Reproduce the passage about LH below word for word, from "How does LH" to "not (n >= 0)".

── Document passage ──

As you can see, in a refinement, you can use this magic len in addition to Boolean operations. This len is called a measure (note that a measure is completely different from a function. A measure is used inside a refinement, while a function is used inside a code, so len and length are different things). If we define our own datatype, LH has a mechanism to let us define our own measures as well, though for now we will not talk about this.

How does LH works?

Let’s analyze

{-@ abz :: Int -> {v : Int | v >= 0} @-}
abz :: Int -> Int
abz n | 0 < n     = n
      | otherwise = 0 - n

LH tries to find a counterexample that makes this fail.

In the first branch, the condition is that 0 < n, and the goal is to prove that the result is greater than or equal zero. To find a counterexample, LH tries to find

some n : Int | 0 < n and not (n >= 0)

In the second branch, the condition is that 0 >= n (otherwise). and the goal is to prove that the result is greater than or equal zero. To find a counterexample, LH tries to find

some n : Int | 0 >= n and not (0 - n >= 0)

Obviously, these two are unsatisfiable. While this is something humans can pick out readily, it’s more challenging for computers. A model checker like Alloy would perform an exhaustive check within some integer bounds that we have specified. However, what we really want is to check for all Int! (technically, Int in Haskell is bounded, but it’s still big enough that Alloy wouldn’t be able to handle it efficiently).

On the other hand, SMT solvers like Z3 comes with the theories that let us check whether constraints are satisfiable or not. And indeed, under the hood LH actually uses Z3 to check for satisfiablilty! Recall that SMT solvers have 3 possible outputs: sat, unsat, and unknown. “unknown” could happen when the constraints we input are undecidable. However, LH limits the expressivity of refinements that we could write to make sure that constraints that it will generate will be decidable. That means, LH will always be able to output either SAFE or UNSAFE.

(There are some tools called “proof assistant” which let us write very expressive constraints. This comes with the cost that we have to prove these constraints hand, as computers cannot prove them automatically due to undecidability).

With the above mechanism, LH can confidently say SAFE.

Case 4: Insertion Sort’s `insert`

Let’s talk about insertion sort’s insert function:

insert :: Int -> [Int] -> [Int]
insert x [] = [x]
insert y x:xs
  | y < x = y:(x:xs)
  | otherwise = x:(insert y xs)

───
── Data listing ──

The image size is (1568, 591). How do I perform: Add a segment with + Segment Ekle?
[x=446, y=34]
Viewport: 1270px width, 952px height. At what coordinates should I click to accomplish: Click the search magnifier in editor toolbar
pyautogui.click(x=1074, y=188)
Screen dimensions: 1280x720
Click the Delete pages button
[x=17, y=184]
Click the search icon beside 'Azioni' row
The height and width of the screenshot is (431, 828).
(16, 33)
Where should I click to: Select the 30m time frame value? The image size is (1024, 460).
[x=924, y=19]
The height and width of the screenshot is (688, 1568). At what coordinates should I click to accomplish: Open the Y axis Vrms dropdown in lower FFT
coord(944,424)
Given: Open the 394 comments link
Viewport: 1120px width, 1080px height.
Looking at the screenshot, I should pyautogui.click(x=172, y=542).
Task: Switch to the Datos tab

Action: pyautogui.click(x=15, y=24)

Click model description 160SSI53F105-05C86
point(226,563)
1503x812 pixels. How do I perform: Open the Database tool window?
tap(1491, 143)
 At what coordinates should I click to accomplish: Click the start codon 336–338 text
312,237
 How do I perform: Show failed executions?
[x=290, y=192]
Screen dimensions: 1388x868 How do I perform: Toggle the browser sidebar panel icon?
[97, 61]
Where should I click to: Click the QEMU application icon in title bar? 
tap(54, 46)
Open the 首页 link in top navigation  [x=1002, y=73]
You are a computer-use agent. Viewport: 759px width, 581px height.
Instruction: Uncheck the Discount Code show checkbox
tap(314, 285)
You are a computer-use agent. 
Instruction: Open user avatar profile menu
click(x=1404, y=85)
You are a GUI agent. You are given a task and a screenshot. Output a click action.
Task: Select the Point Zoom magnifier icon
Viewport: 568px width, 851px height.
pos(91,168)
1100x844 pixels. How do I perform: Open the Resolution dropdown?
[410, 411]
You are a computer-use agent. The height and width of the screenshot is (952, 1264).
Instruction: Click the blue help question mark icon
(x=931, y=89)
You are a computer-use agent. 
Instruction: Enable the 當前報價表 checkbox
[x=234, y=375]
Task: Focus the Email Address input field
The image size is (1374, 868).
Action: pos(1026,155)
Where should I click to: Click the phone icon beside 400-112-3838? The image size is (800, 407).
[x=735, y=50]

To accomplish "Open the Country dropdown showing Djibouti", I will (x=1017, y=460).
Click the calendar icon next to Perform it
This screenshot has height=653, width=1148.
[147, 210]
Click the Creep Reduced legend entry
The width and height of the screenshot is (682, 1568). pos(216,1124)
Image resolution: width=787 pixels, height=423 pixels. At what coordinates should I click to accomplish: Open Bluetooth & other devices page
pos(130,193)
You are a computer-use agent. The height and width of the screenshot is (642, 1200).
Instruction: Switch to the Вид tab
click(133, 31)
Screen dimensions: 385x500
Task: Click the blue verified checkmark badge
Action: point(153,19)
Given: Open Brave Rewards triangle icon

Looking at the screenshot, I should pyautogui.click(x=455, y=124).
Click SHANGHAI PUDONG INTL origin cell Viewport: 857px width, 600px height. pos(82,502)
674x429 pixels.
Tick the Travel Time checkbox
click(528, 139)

───

Task result –
How does LH works?

Let’s analyze

{-@ abz :: Int -> {v : Int | v >= 0} @-}
abz :: Int -> Int
abz n | 0 < n     = n
      | otherwise = 0 - n

LH tries to find a counterexample that makes this fail.

In the first branch, the condition is that 0 < n, and the goal is to prove that the result is greater than or equal zero. To find a counterexample, LH tries to find

some n : Int | 0 < n and not (n >= 0)